Top of PROVIDED DATA
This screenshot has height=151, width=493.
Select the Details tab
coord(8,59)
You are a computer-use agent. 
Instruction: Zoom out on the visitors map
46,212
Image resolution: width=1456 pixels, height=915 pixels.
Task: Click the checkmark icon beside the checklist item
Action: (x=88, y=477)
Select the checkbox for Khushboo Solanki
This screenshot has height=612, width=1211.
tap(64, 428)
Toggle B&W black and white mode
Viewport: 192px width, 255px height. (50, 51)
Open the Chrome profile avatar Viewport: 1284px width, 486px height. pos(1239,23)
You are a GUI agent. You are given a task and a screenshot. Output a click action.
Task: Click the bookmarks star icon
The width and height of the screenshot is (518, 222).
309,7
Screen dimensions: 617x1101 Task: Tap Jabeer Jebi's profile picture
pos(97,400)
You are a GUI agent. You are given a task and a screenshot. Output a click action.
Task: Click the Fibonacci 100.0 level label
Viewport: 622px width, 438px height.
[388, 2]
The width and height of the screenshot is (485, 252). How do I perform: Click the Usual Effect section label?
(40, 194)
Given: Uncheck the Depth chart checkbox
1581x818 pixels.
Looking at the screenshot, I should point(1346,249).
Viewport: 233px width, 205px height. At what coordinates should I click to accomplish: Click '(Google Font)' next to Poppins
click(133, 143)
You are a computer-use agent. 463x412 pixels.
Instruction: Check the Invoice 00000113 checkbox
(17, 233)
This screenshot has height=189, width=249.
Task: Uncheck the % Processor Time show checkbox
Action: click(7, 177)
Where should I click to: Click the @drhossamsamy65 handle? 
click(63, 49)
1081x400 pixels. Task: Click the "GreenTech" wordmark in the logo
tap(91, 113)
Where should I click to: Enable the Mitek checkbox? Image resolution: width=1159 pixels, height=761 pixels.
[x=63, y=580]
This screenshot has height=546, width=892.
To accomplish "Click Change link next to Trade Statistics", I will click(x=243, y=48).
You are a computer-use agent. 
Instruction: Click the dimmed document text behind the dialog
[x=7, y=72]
Bottom of PROVIDED DATA
Retype the data. Keep every word as it stands.

— ANSWER BELOW —
This screenshot has height=151, width=493.
Select the Details tab
coord(8,59)
You are a computer-use agent. 
Instruction: Zoom out on the visitors map
46,212
Image resolution: width=1456 pixels, height=915 pixels.
Task: Click the checkmark icon beside the checklist item
Action: (x=88, y=477)
Select the checkbox for Khushboo Solanki
This screenshot has height=612, width=1211.
tap(64, 428)
Toggle B&W black and white mode
Viewport: 192px width, 255px height. (50, 51)
Open the Chrome profile avatar Viewport: 1284px width, 486px height. pos(1239,23)
You are a GUI agent. You are given a task and a screenshot. Output a click action.
Task: Click the bookmarks star icon
The width and height of the screenshot is (518, 222).
309,7
Screen dimensions: 617x1101 Task: Tap Jabeer Jebi's profile picture
pos(97,400)
You are a GUI agent. You are given a task and a screenshot. Output a click action.
Task: Click the Fibonacci 100.0 level label
Viewport: 622px width, 438px height.
[388, 2]
The width and height of the screenshot is (485, 252). How do I perform: Click the Usual Effect section label?
(40, 194)
Given: Uncheck the Depth chart checkbox
1581x818 pixels.
Looking at the screenshot, I should point(1346,249).
Viewport: 233px width, 205px height. At what coordinates should I click to accomplish: Click '(Google Font)' next to Poppins
click(133, 143)
You are a computer-use agent. 463x412 pixels.
Instruction: Check the Invoice 00000113 checkbox
(17, 233)
This screenshot has height=189, width=249.
Task: Uncheck the % Processor Time show checkbox
Action: click(7, 177)
Where should I click to: Click the @drhossamsamy65 handle? 
click(63, 49)
1081x400 pixels. Task: Click the "GreenTech" wordmark in the logo
tap(91, 113)
Where should I click to: Enable the Mitek checkbox? Image resolution: width=1159 pixels, height=761 pixels.
[x=63, y=580]
This screenshot has height=546, width=892.
To accomplish "Click Change link next to Trade Statistics", I will click(x=243, y=48).
You are a computer-use agent. 
Instruction: Click the dimmed document text behind the dialog
[x=7, y=72]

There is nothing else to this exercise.